La suppression de l’avantage en nature des véhicules électriques renvoyée à plus tard

Le député Dominique Da Silva a obtenu du gouvernement l’engagement que la question du coût élevé de "l’avantage en nature que représentent les véhicules électriques et hybrides rechargeables" serait étudié. Ce sujet pourrait être intégré au projet de loi d’orientation des mobilités.

L’amendement du député Dominique Da Silva qui avait été intégré au projet de loi de financement de la sécurité sociale 2019 par la commission des affaires sociales visait à exclure de l’assiette des cotisations sociales les véhicules dont les émissions de CO2 sont inférieures à 60g. "Il nous manque un avantage fiscal incitant les TPE et les PME à privilégier l’acquisition ou l’utilisation de véhicules propres plutôt que de faire un usage abusif du barème kilométrique, souvent au profit des véhicules très polluants.

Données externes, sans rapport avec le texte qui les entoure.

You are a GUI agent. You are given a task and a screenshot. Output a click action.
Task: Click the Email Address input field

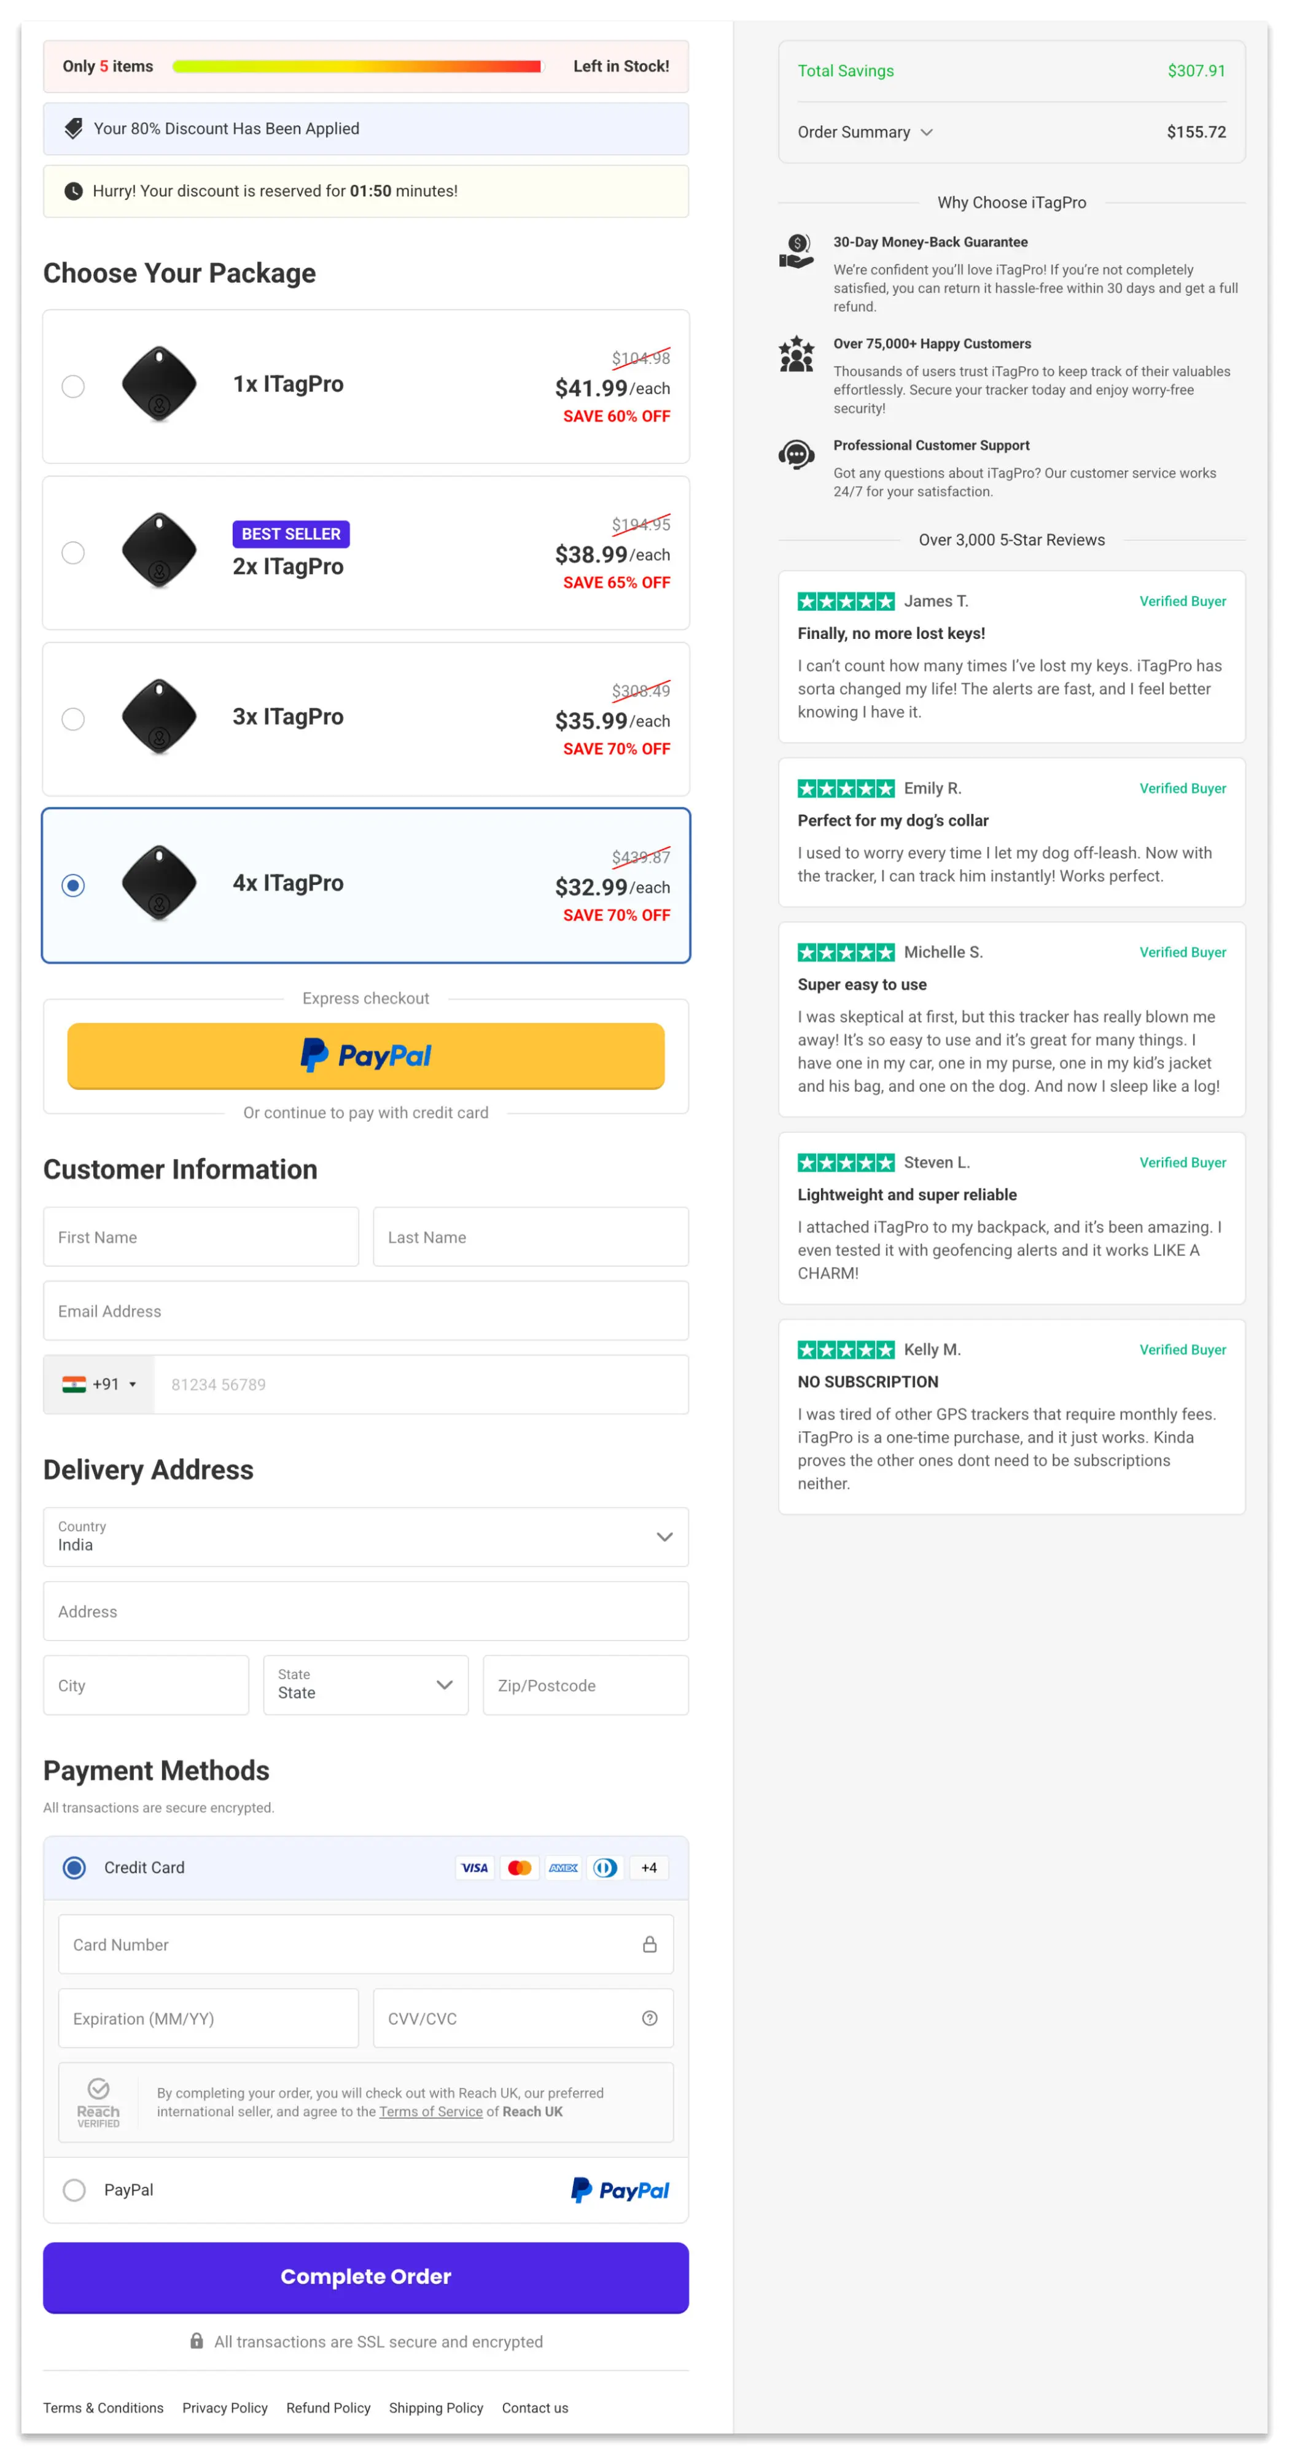click(365, 1310)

Nous défendons ici l’intérêt général, sans considération catégorielle ni lobbyiste", a dit Dominique Da Silva lors de la discussion à l’Assemblée nationale jeudi 25 octobre.

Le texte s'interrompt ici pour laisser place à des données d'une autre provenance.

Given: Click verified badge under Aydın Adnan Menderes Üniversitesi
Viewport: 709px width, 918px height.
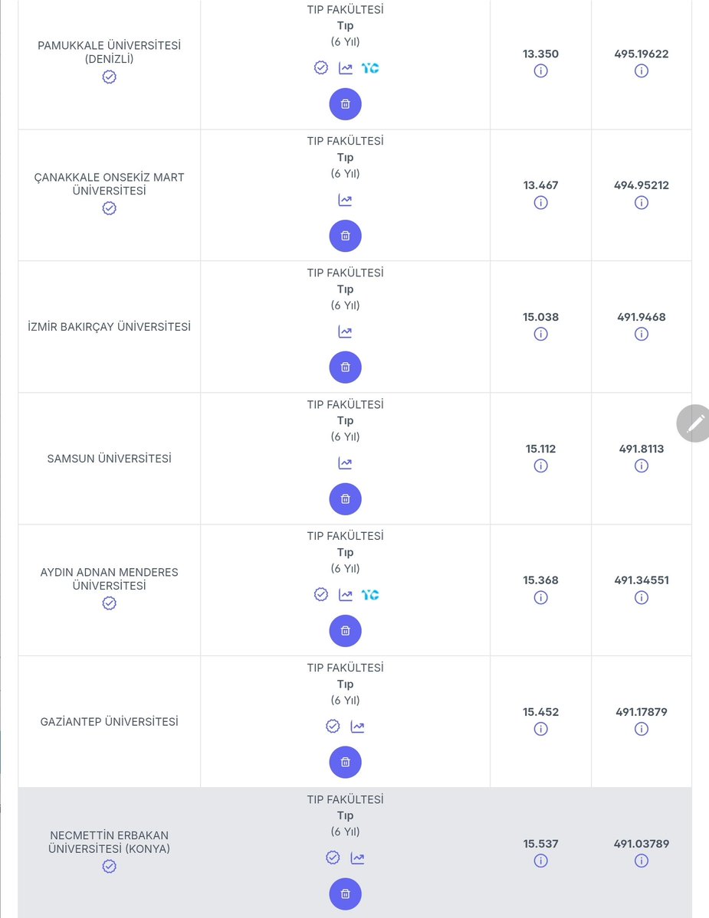Looking at the screenshot, I should point(109,603).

Cet amendement avait été adopté contre l’avis du rapporteur général qui lui reprochait son financement, à savoir une hausse de la TVS pour des entreprises qui en étaient exonérées. Il a été retiré par son auteur à la suite de l’engagement de l’Etat de trouver une solution à cette question. "Monsieur le rapporteur général, monsieur le ministre, à défaut d’être favorables, je le sais, au volet de cet amendement relatif aux cotisations sociales, êtes-vous prêts à vous engager devant la représentation nationale à ce que l’on travaille, dans le temps qui nous reste, à un autre dispositif visant les mêmes objectifs, à savoir encourager réellement la transition énergétique des véhicules de société – en particulier au sein des TPE et des PME, qui éprouvent des difficultés particulières pour électrifier leur parc automobile ?", avait demandé Dominique Da Silva.

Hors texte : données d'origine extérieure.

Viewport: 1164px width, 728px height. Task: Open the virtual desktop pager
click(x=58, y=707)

Il a obtenu une réponse favorable à la fois du rapporteur général et du ministre.

"Il est vrai que, dans le cadre de la transition écologique, il est illogique de demander aux gens de se sacrifier en payant plus de taxes pour l’achat d’un véhicule propre. Il me semble nécessaire de continuer de travailler sur ce sujet. Comme nous nous y étions engagés en commission, nous avons eu plusieurs échanges avec le Gouvernement. J’ai perçu une réelle volonté de réviser le barème de la taxe – sujet qui ne relève probablement pas, d’ailleurs, de ce texte de loi. Si, toutefois, nous décidions du contraire, et si nos travaux avaient abouti, nous pourrions envisager d’introduire cette disposition dans le présent projet de loi en nouvelle lecture. À défaut, cette disposition pourrait être ajoutée au projet de loi d’orientation des mobilités, qui sera bientôt soumis à notre examen, ce qui serait une solution élégante, qui irait dans le sens de ce que vous prônez", lui a répondu le rapporteur général Olivier Véran.
Le ministre du Budget, Gérald Daramanin, a également confimé la volonté du gouvernement de trouver une solution à cette question : "En revanche – nous pourrons en parler en dehors de l’hémicycle – je suis tout à fait prêt à ce que l’on travaille, avec M. Pichereau, à la question importante que vous avez soulevée – le rapporteur général a fait, à cet égard, une ouverture importante. Nous pourrons réfléchir à la TVS, aux véhicules de société écologiques, sans toutefois faire de ces dispositions l’instrument d’une fiscalité sociale écologique, qui ne me paraît pas de nature à assurer le lien entre les cotisations et les droits ouverts."